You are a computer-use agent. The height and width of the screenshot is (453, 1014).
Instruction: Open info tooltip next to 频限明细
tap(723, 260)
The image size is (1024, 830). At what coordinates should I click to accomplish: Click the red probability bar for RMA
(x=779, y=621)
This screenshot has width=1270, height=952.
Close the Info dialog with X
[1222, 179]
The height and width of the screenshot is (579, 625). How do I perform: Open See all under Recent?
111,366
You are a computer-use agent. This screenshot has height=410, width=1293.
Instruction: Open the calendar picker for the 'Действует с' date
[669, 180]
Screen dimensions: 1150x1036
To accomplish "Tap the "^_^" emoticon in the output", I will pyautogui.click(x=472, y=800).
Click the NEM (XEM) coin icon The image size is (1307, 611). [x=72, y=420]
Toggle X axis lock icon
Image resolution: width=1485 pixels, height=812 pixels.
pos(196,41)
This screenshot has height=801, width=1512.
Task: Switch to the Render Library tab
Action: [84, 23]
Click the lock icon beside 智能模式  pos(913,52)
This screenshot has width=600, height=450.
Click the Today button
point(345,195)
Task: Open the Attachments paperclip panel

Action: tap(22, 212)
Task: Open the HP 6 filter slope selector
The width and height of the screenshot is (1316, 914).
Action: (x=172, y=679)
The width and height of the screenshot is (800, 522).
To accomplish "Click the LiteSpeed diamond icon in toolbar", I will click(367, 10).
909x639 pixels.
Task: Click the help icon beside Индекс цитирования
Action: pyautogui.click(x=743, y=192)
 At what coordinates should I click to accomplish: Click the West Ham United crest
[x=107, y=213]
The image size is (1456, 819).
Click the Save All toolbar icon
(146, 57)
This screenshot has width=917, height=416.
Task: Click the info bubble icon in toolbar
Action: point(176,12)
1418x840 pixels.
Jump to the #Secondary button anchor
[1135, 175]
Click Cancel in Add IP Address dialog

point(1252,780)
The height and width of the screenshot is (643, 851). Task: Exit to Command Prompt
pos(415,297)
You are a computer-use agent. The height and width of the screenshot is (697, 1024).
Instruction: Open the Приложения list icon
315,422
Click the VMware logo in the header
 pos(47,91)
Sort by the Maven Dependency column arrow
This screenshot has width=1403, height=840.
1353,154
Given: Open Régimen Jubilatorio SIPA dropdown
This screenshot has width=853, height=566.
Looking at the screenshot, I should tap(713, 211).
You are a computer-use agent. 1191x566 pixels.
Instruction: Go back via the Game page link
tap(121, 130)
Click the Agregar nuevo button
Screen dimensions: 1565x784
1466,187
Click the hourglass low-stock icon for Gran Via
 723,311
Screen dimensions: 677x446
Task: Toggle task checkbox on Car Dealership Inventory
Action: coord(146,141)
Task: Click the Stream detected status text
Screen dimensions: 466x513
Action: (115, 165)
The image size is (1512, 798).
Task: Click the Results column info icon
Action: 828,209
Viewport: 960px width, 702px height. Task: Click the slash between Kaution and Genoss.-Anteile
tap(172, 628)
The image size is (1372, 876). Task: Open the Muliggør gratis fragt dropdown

▸ **WRITTEN TASK**
Reproduce all of the data above verbatim, line for line.

▸ **WRITTEN SOLUTION**
You are a computer-use agent. The height and width of the screenshot is (453, 1014).
Instruction: Open info tooltip next to 频限明细
tap(723, 260)
The image size is (1024, 830). At what coordinates should I click to accomplish: Click the red probability bar for RMA
(x=779, y=621)
This screenshot has width=1270, height=952.
Close the Info dialog with X
[1222, 179]
The height and width of the screenshot is (579, 625). How do I perform: Open See all under Recent?
111,366
You are a computer-use agent. This screenshot has height=410, width=1293.
Instruction: Open the calendar picker for the 'Действует с' date
[669, 180]
Screen dimensions: 1150x1036
To accomplish "Tap the "^_^" emoticon in the output", I will pyautogui.click(x=472, y=800).
Click the NEM (XEM) coin icon The image size is (1307, 611). [x=72, y=420]
Toggle X axis lock icon
Image resolution: width=1485 pixels, height=812 pixels.
pos(196,41)
This screenshot has height=801, width=1512.
Task: Switch to the Render Library tab
Action: [84, 23]
Click the lock icon beside 智能模式  pos(913,52)
This screenshot has width=600, height=450.
Click the Today button
point(345,195)
Task: Open the Attachments paperclip panel

Action: tap(22, 212)
Task: Open the HP 6 filter slope selector
The width and height of the screenshot is (1316, 914).
Action: (x=172, y=679)
The width and height of the screenshot is (800, 522).
To accomplish "Click the LiteSpeed diamond icon in toolbar", I will click(367, 10).
909x639 pixels.
Task: Click the help icon beside Индекс цитирования
Action: pyautogui.click(x=743, y=192)
 At what coordinates should I click to accomplish: Click the West Ham United crest
[x=107, y=213]
The image size is (1456, 819).
Click the Save All toolbar icon
(146, 57)
This screenshot has width=917, height=416.
Task: Click the info bubble icon in toolbar
Action: point(176,12)
1418x840 pixels.
Jump to the #Secondary button anchor
[1135, 175]
Click Cancel in Add IP Address dialog

point(1252,780)
The height and width of the screenshot is (643, 851). Task: Exit to Command Prompt
pos(415,297)
You are a computer-use agent. The height and width of the screenshot is (697, 1024).
Instruction: Open the Приложения list icon
315,422
Click the VMware logo in the header
 pos(47,91)
Sort by the Maven Dependency column arrow
This screenshot has width=1403, height=840.
1353,154
Given: Open Régimen Jubilatorio SIPA dropdown
This screenshot has width=853, height=566.
Looking at the screenshot, I should tap(713, 211).
You are a computer-use agent. 1191x566 pixels.
Instruction: Go back via the Game page link
tap(121, 130)
Click the Agregar nuevo button
Screen dimensions: 1565x784
1466,187
Click the hourglass low-stock icon for Gran Via
 723,311
Screen dimensions: 677x446
Task: Toggle task checkbox on Car Dealership Inventory
Action: coord(146,141)
Task: Click the Stream detected status text
Screen dimensions: 466x513
Action: (115, 165)
The image size is (1512, 798).
Task: Click the Results column info icon
Action: 828,209
Viewport: 960px width, 702px height. Task: Click the slash between Kaution and Genoss.-Anteile
tap(172, 628)
The image size is (1372, 876). Task: Open the Muliggør gratis fragt dropdown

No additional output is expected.